A Chinese High School Student Lives alone in Kansas

July 11, 2011

This is her encounter with the strange exclusive worlds of American High School and Evangelical Christianity

I enter the VIP room at my language school and see a very gifted but shy students staring back at me. She asked me where I was from and I said America and she said where in America and I said Missouri. She says, “Really! I lived in Kansas last year.”

I said, “Kansas? Why the hell would you live in Kansas?”

So the story goes her mom traveled with her to Kansas and then after a short stay returned back to China.

Reality: this 16 year old girl sitting across from me lived alone in her own place for a year in Kansas (for privacy reasons I won’t disclose the location). She giggled as she said that she knew it was illegal. She also said that she was very careful not to tell anyone. I joked with her that this would never happen in Missouri! She smiled. Kansas come on? Really, don’t you know when there’s a 16 year old Chinese girl living alone in one of the sparsest and whitest states in America? Get your shit together Kansas (I’m from Missouri).

She says, “there’s no people in Kansas.” I say, “Nope, I don’t call em’ people either.” (for the record I didn’t really say that and from here on I’ll try and refrain from putting down Kansas)

From a private Christian High school in Kansas

I’m a shy girl.

I don’t fit in.

The people were friendly but they weren’t really friendly if you know what I mean. They would be polite but not really your friend. For a year nobody really talked to me. I felt alone. I hated feeling alone. I felt that we had nothing in common.

====

• [Required task 1]
Answer these questions using the post about the Chinese student in Kansas:
(a) How old was the girl when she lived alone in Kansas?
(b) Which state is the writer from?
(c) What kind of high school did she attend in Kansas?
• [Required task 2] Rewrite the portion of the post about the Chinese student in Kansas that opens with the words containing "The people were" and closes with "nothing in common.", replacing "polite" with "courteous".
• [Required task 3] Write the next part of the post about the Chinese student in Kansas, picking up after its final sentence.

• [Material]

====

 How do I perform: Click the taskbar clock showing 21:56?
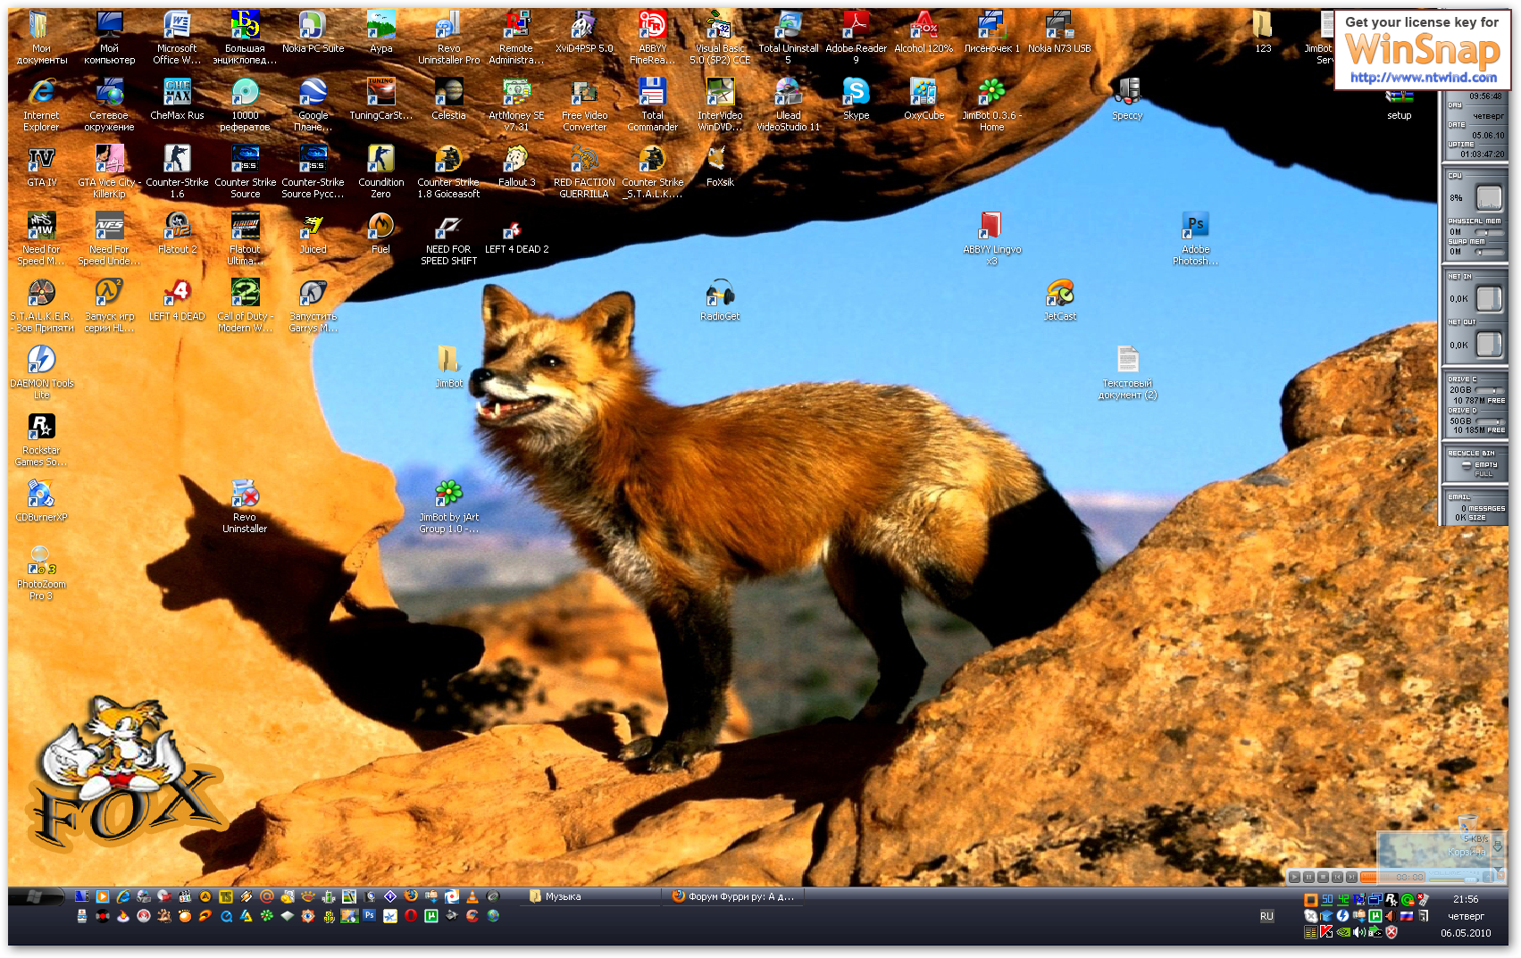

====

• [Reply 1]
(a) She was 16 years old.
(b) The writer is from Missouri.
(c) She attended a private Christian high school.

• [Reply 2]
The people were friendly but they weren’t really friendly if you know what I mean. They would be courteous but not really your friend. For a year nobody really talked to me. I felt alone. I hated feeling alone. I felt that we had nothing in common.

• [Reply 3]
People there seemed closed minded.

I know that I’m a boring person. (to counter what she said about herself, I talked with her for an hour and came away thrilled by her experiences and stories. She’s a very brave young lady in my mind).

My friend invited me to Church. I went to church every Sunday with her and listened to the man speak. Always telling me about heaven and hell. And my friend was always pressuring me to believe. It made me feel bad for myself and my family back in China.

I’m okay now but I was really messed up for a few months. I feel if I become a Christian that I will always have to tell my family about it and that will be annoying to them. I don’t want to be annoying to my family.

I didn’t think I would miss China but I did. I missed home! (I told her about another girl from Kansas missing home – There’s no place like . . . )

She actually said that she liked Mexican food I was happy about that.

The lesson for that day had us talking about education so I was asking about her comparative experiences with Chinese and American high school. And of course she said American high school is really easy, you don’t have to do homework every night in every subject and you get to go home at 3:00pm (it’s common for high schools in China to go into the night). But she said that she felt like she still learned despite not be being loaded down with homework (a compliment to western education).

Did you try and play any sports I asked her. She said she tried to play tennis but they already had their group (team) and the other girls were more powerful and better than her. It was my first time to play. I am no good. I have no power.

I asked her about any significant teachers either good or bad and she said that she liked her art teacher. I could tell her about feeling lonely and I knew that she understood. She liked me and would talk to me about everything. No surprise but artists are usually more open and friendly. I later asked if the art teacher was young and she surprisingly said that she was 40 something.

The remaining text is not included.